29. Mai 2020 Doris Schöni 0Comment

Dies sprach der 33-jährige russisch-deutsche Pianist Igor Levit, bevor er sich an den Flügel setzte. Als er aus den Goldberg-Variationen die Aria spielte, überwaltigte mich ein selten auftauchendes Glücksgefühl. Und eine Erkenntnis aus der tiefsten Tiefe meiner selbst.

Levits Aussage ist doppelschneidig. Er richtet sie an sich, an seine Kunst. Sie spornt ihn an, am Tag danach noch besser zu spielen. Das Verb „sich zufriedengeben“ ist in diesem Sinn wohl ein Ausdruck für Mittelmässigkeit und Selbstzufriedenheit. Die andere Seite dient den Ehrgeizigen, sich rücksichtslos nach vorne zu drängen. Der Satz bedeutet auch Expansion, wie zum Beispiel das Abholzen von Urwald, um etwas „Sinnvolles“ auf der freien Fläche zu errichten, Umsatzsteigerung und Gewinnoptimierung, Gewinnmaximierung,etc.

Es gibt eigentlich noch eine dritte Seite des Diktums. Sie betrifft die ältere und alte Bevölkerung. Kennen Sie die stundenlangen Monologe alter Menschen, die von ihren früheren Erfolgen berichten? Nie sagt jemand: „Mein Leben war ein totaler Misserfolg“. Im Volksmund heisst es, Menschen würden sich hauptsächlich an glückliche, lichte Augenblick erinnern. Die unglücklichen, dunklen Momente verdrängt man. Warum? Schämt man sich ihrer? Levits Ausspruch sollte die älteren und alten Menschen dazu motivieren, nicht so oft nach hinten zu blicken. Der Blick über die Vergangenheit hinaus stimuliert das Gehirn.

Es wird den älteren Menschen nicht leicht gemacht, sich gegen die nachfolgenden Generationen zu behaupten. Diese schieben ihnen die Verantwortung zu, die Umwelt beschädigt, die Globalität  gefördert zu haben, sie neiden ihnen die AHV und stöhnen über deren Finanzierung, als ob die heutigen Alten nicht auch ein Berufsleben lang für die damaligen Alten bezahlt hätten.
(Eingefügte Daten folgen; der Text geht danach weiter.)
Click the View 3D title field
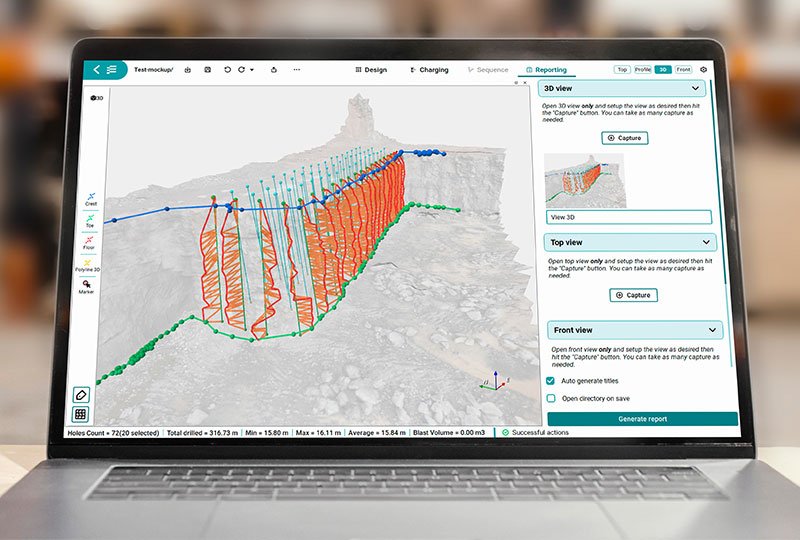 click(x=629, y=216)
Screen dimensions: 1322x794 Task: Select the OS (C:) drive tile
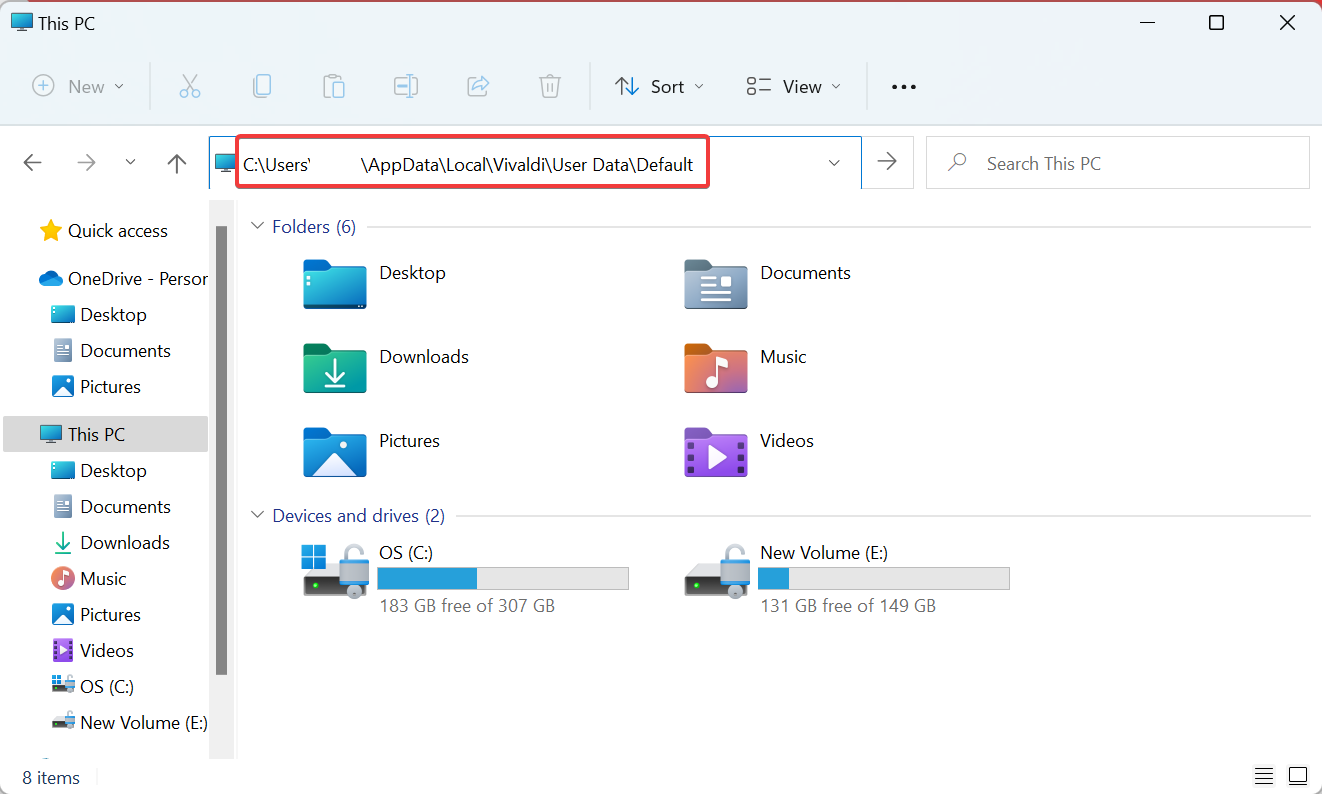click(465, 578)
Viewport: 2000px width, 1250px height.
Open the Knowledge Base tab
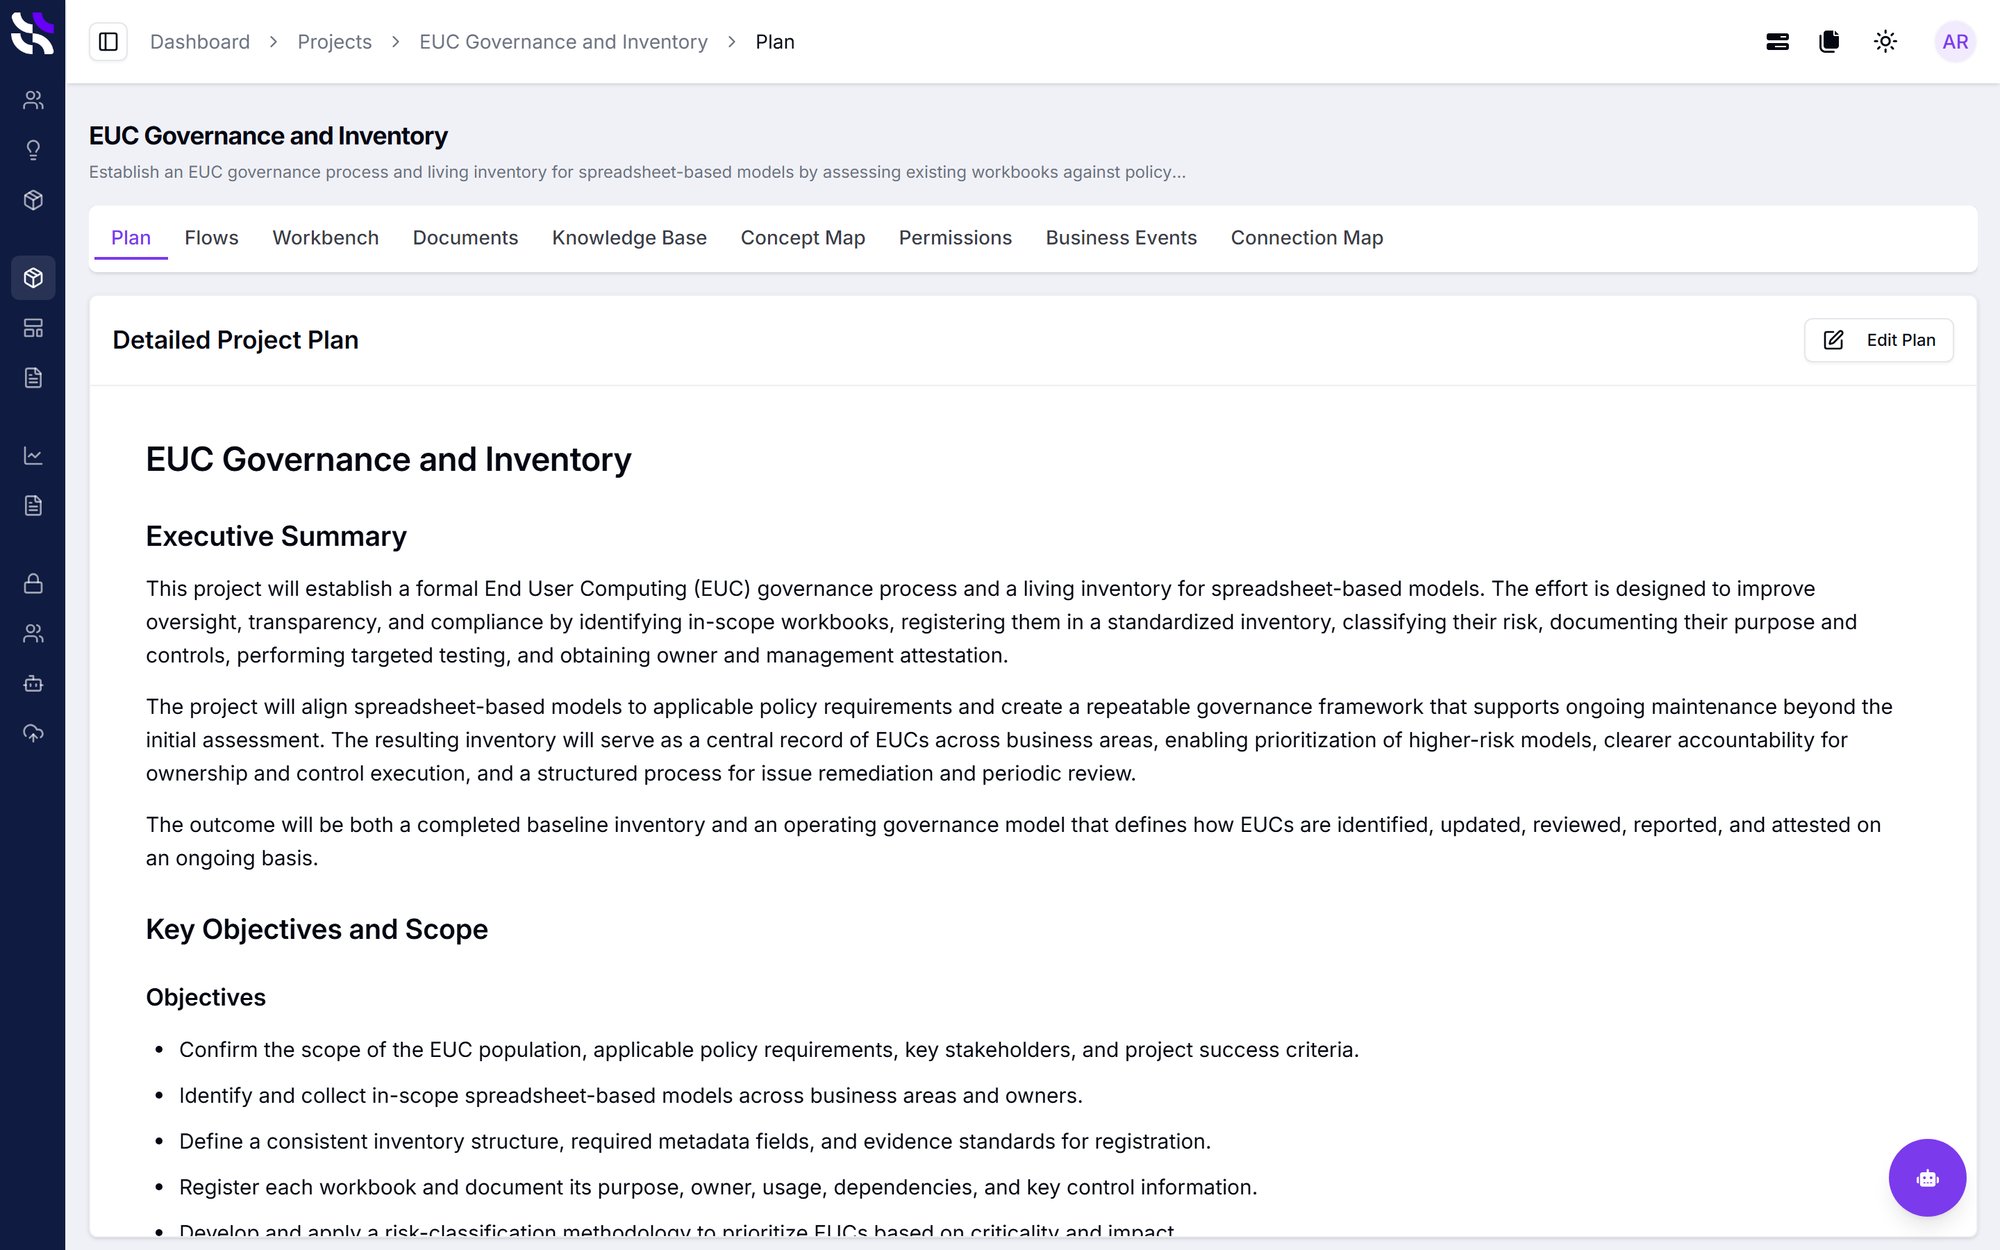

Im Unterschied zu meist asiatischen Gebieten, in denen die Alten für ihre Erfahrungen und ihr Wissen verehrt werden, stossen die Pensionäre in vielen Ländern Europas auf Ablehnung und Verachtung. So ist es ein Ding der Unmöglichkeit, mit über 70 Jahren einen Job zu ergattern. Der ältere Mensch wird gestoppt, bevor er sich um eine Tätigkeit bewirbt: Zu oft wurde ihm zugeschrien: „Was, du nimmst einem jungen Menschen den Job weg?“

Zugegeben: Unter der immer mehr werdenden älteren Bevölkerung gibt es Menschen, die verweigern die Fortschritte in der elektronischen Welt, lehnen es ab, das Internet oder „what’s up“ zu benützen und zahlen lieber bar als mit der Karte. Die Macht der Gewohnheit beherrscht sie, der Satz „so habe ich es immer gemacht“ lässt keine Änderungen zu. Sie beharren auf dem Erworbenen. Was die Sprache betrifft, so passen sich  – vor allem weibliche Alte – den jüngeren Menschen an. Ausdrücke wie „cool“, „huere“, „krass“, „geil“,“tschüssli“ usw. werden damit perpetuiert.

Warum der älteren Bevölkerung vornehmlich handwerkliche und nicht intellektuelle Beschäftigung empfohlen wird, zum Beispiel in der Gemeinde Muri und Gümligen, in der die Fachstelle für Altersfragen eine Strickaktion organisierte, ist unverständlich. Es kann doch nicht sein, dass in Alterseinrichtungen die Mehrheit der Pensionäre lieber strickt als philosophiert oder über die Gründe der Klimaveränderung debattiert.

Igor Livits Aussage, sich nie mit dem Gestern zufriedenzugeben, sollte auch ältere und alte Menschen dazu bewegen, sich nicht mit dem Erreichten zufrieden zu geben.